The Edamame Economy and the New Goods Problem  

New(ish) goods!

Photo by Tim Boyle/Getty Images

David Brooks has a column out today where he’s at his observational best, riffing on the rise of boutique hotels and the paradoxical trend toward “mass boutique” chains. It’s all a bit frivolous, he writes, but these hotels:

… do exemplify a shift in the consumer market, which you might call the shift from the lima bean economy to the edamame economy. It’s easy to forget how much more boring the marketplace was a few decades ago—more boring cuisine, more boring restaurants, more boring hotels.

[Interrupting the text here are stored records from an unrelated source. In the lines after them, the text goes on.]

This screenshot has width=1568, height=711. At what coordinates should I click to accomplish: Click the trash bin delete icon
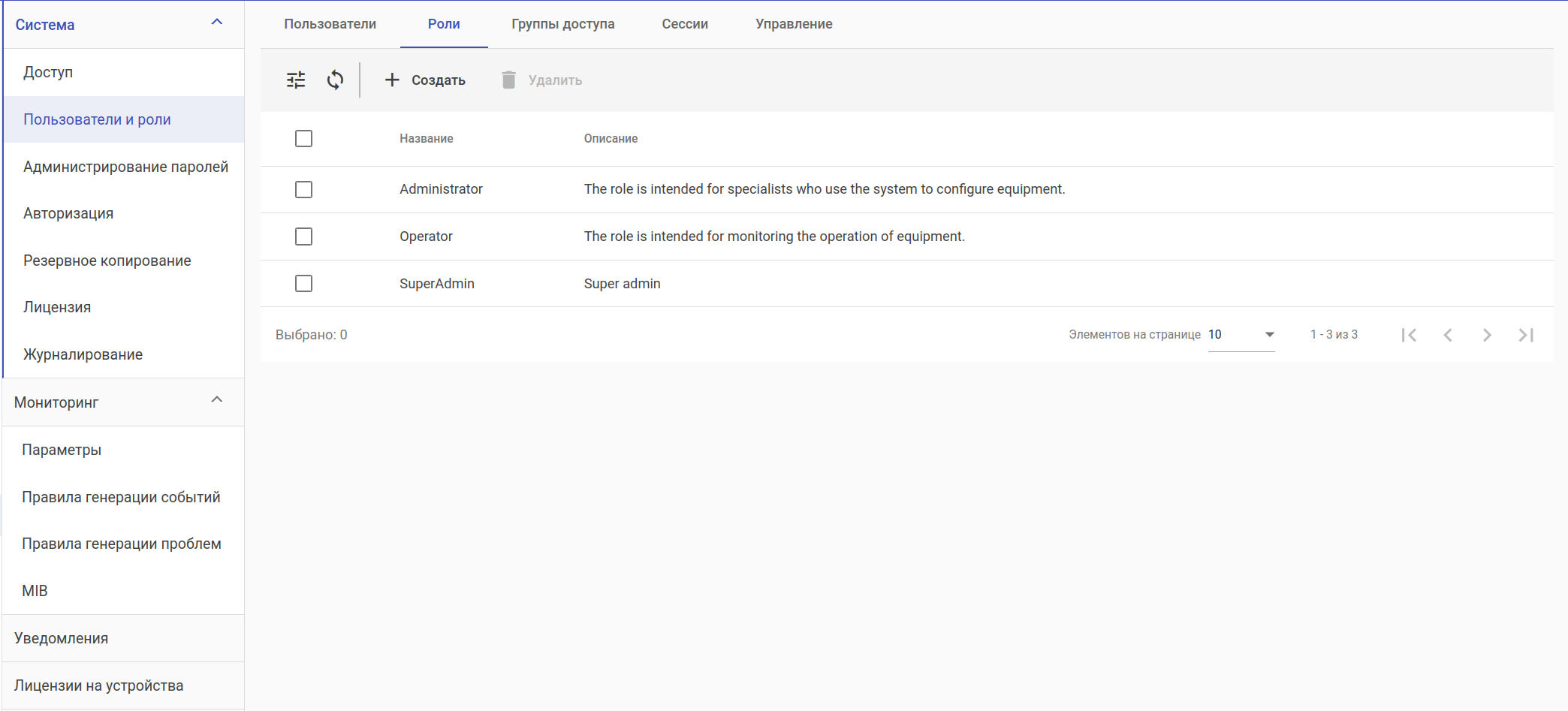(508, 80)
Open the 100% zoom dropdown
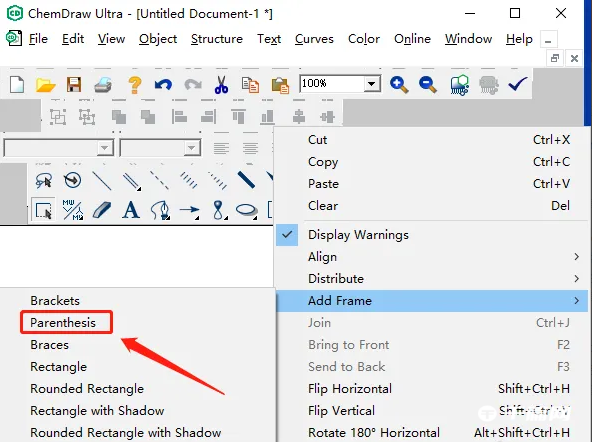The image size is (592, 442). click(372, 83)
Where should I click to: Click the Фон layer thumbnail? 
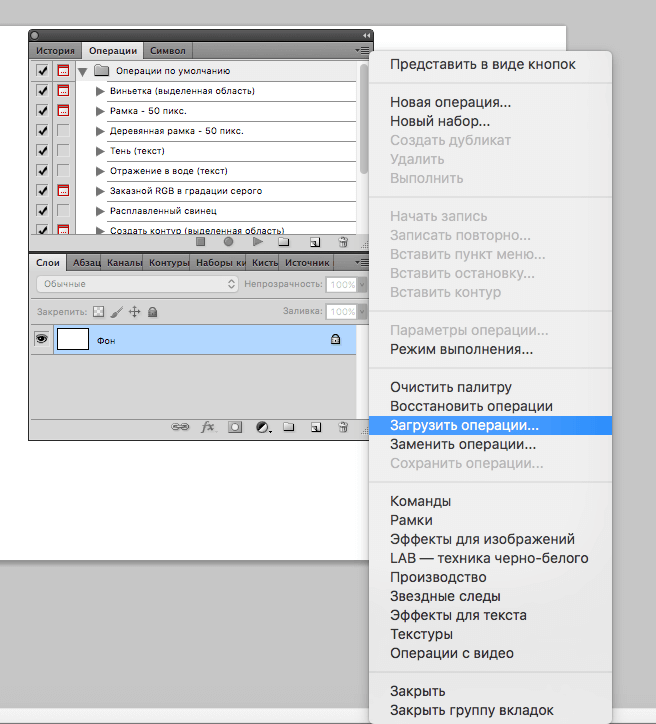(x=73, y=340)
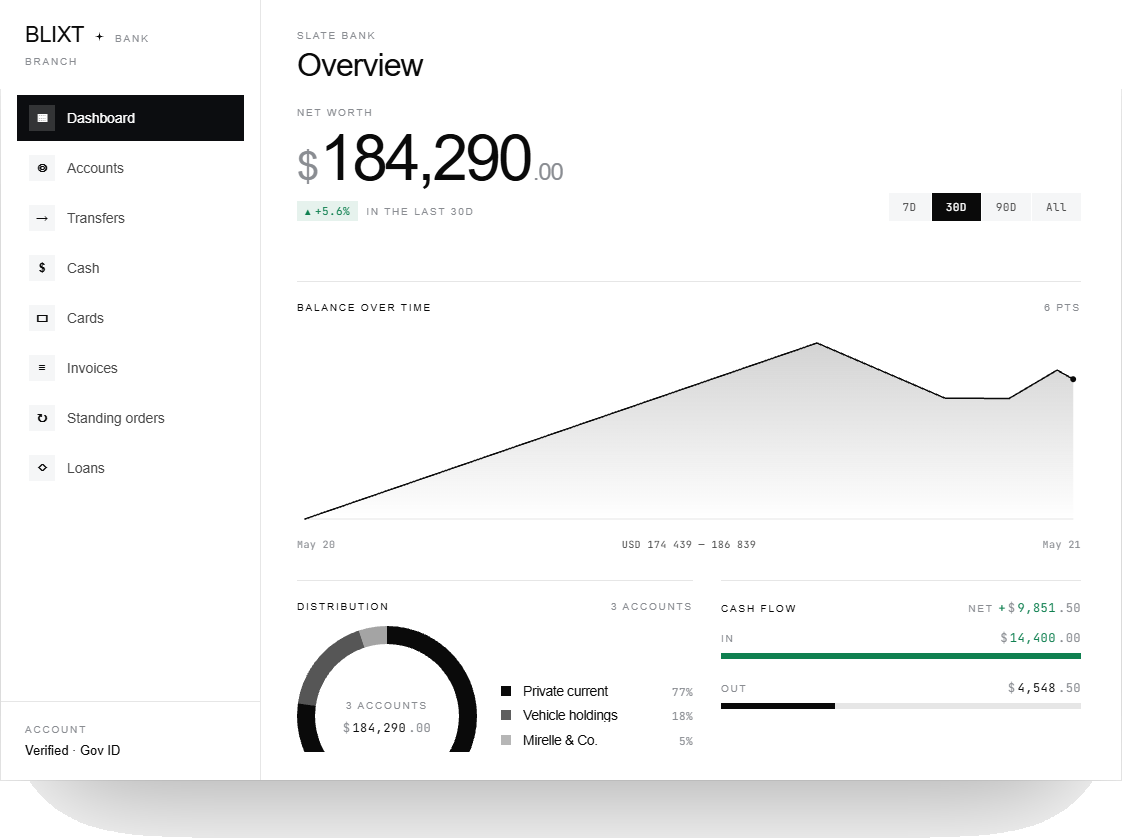The width and height of the screenshot is (1122, 838).
Task: Click the latest chart data point
Action: click(x=1073, y=379)
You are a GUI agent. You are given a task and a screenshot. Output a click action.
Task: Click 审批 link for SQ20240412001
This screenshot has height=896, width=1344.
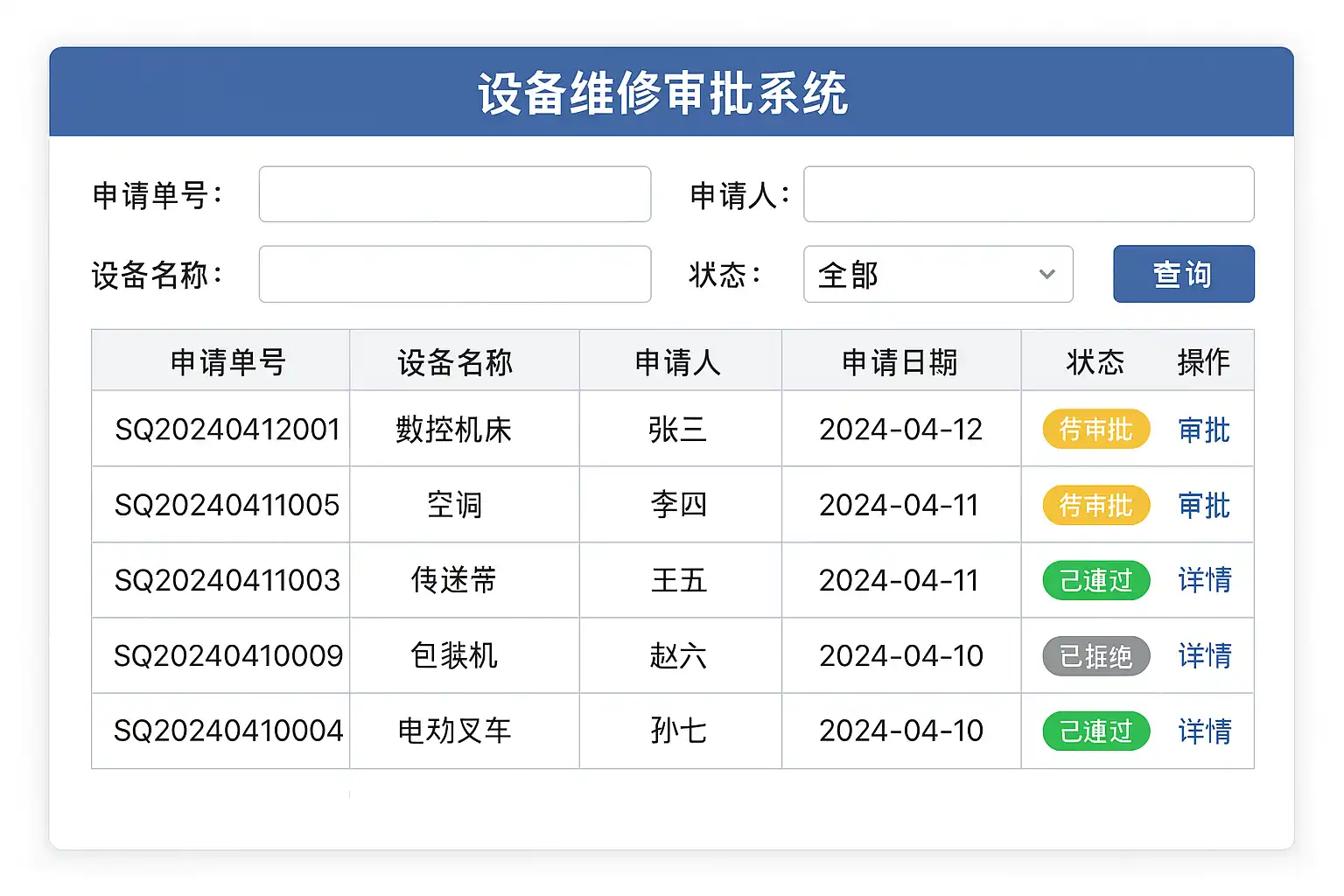1203,430
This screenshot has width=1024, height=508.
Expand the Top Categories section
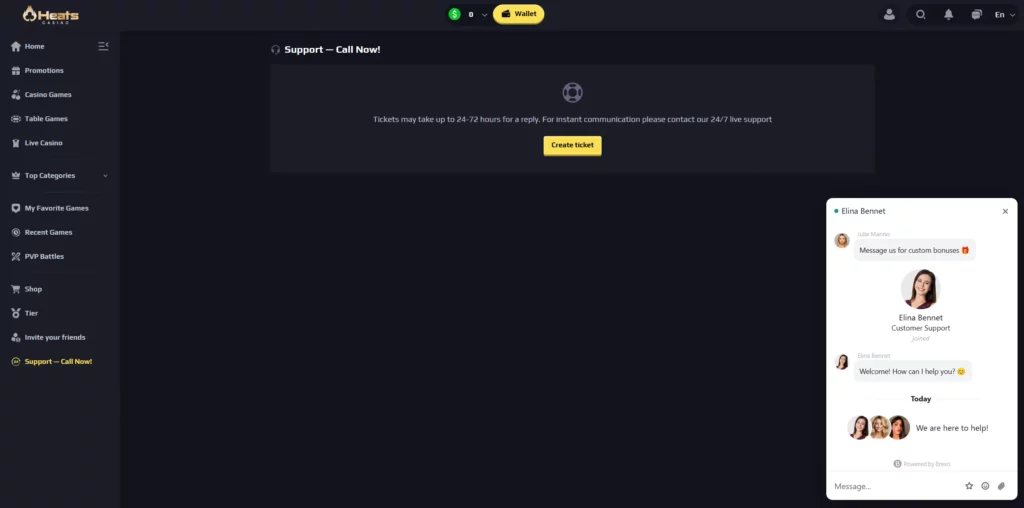(59, 176)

The edamame economy, though, isn’t just a joke. It’s a very real issue for macroeconomic statistics. It’s a version of the “new goods problem” in inflation statistics. You track inflation by looking at what something (men’s socks, chicken thighs) cost in December and comparing that to what it cost earlier. But sometimes people invent new stuff. We most often hear about this in terms of high tech gadgets—it’s not just that Blu-ray players are cheaper than they were five years ago, they didn’t exist at all 15 years ago.

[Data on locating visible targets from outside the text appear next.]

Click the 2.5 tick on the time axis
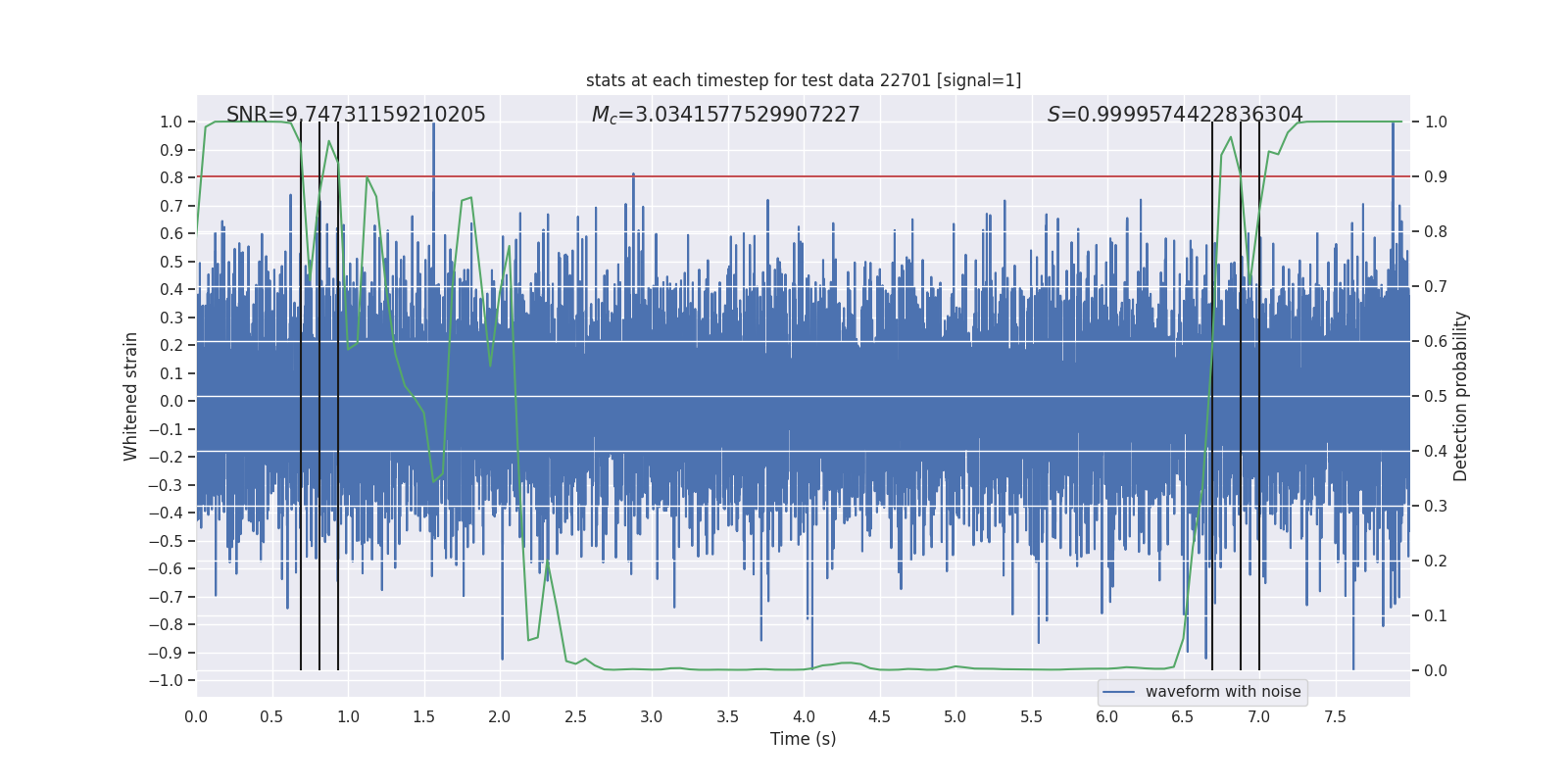This screenshot has width=1568, height=784. coord(575,716)
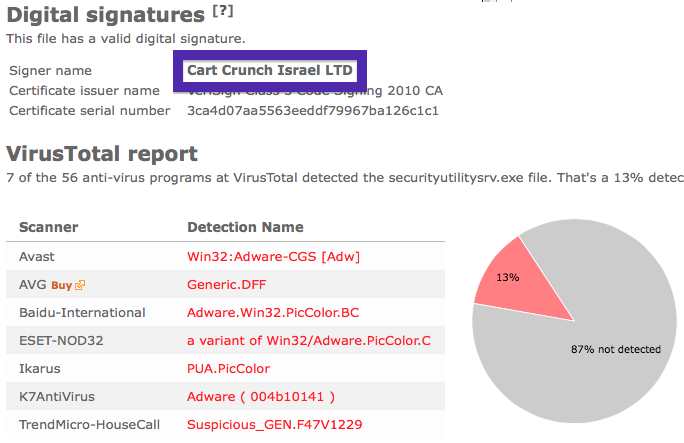
Task: Click the Adware ( 004b10141 ) detection
Action: point(261,396)
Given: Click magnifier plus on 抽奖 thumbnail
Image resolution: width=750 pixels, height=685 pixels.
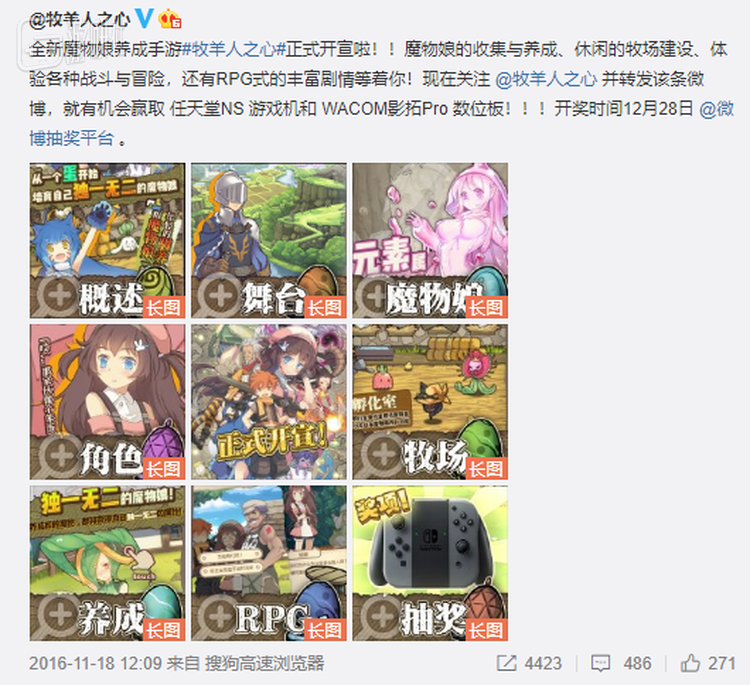Looking at the screenshot, I should click(x=382, y=617).
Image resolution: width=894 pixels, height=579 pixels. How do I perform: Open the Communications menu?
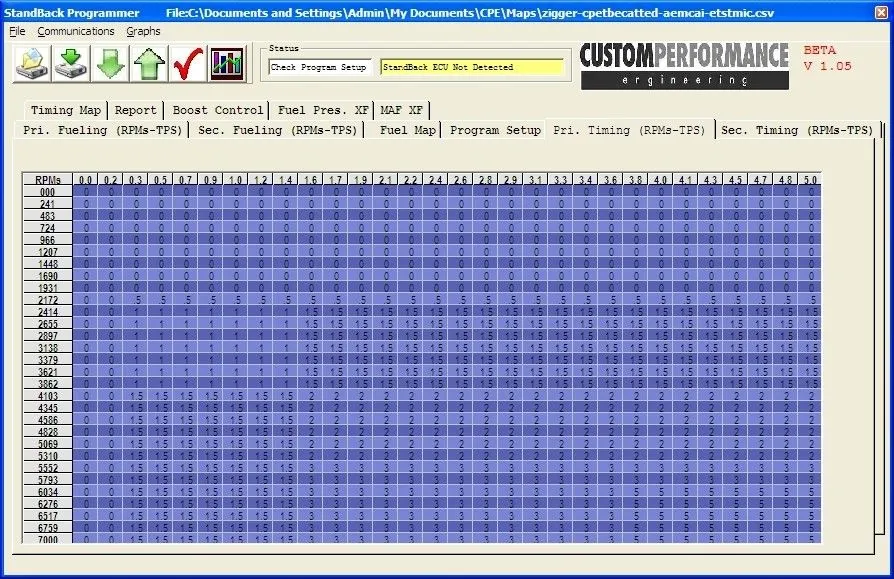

Brooks’ point about edamame is that this extends well beyond the sphere of what’s typically called technology or innovation. Pho is not a new invention, but Vietnamese beef noodle soups are much more broadly available in the United States today than they were 15 years ago. And that’s broadly true throughout the service economy. There are more kinds of things you can buy in most places than used to be the case, thanks to a combination of idea diffusion and e-commerce. Now of course if you’re talking about a retired person getting by on the average $1,269 monthly Social Security benefit, the range of restaurants you can eat out at is less important than whether you can afford to go out at all. Conversations about “CPI bias” often obscure the fact that the Consumer Price Index is used for a range of different purposes and the extent (or even existence) of bias is highly sensitive to what the actual issue is. The point is really just that economic change is a good deal more complicated than a single summary statistic.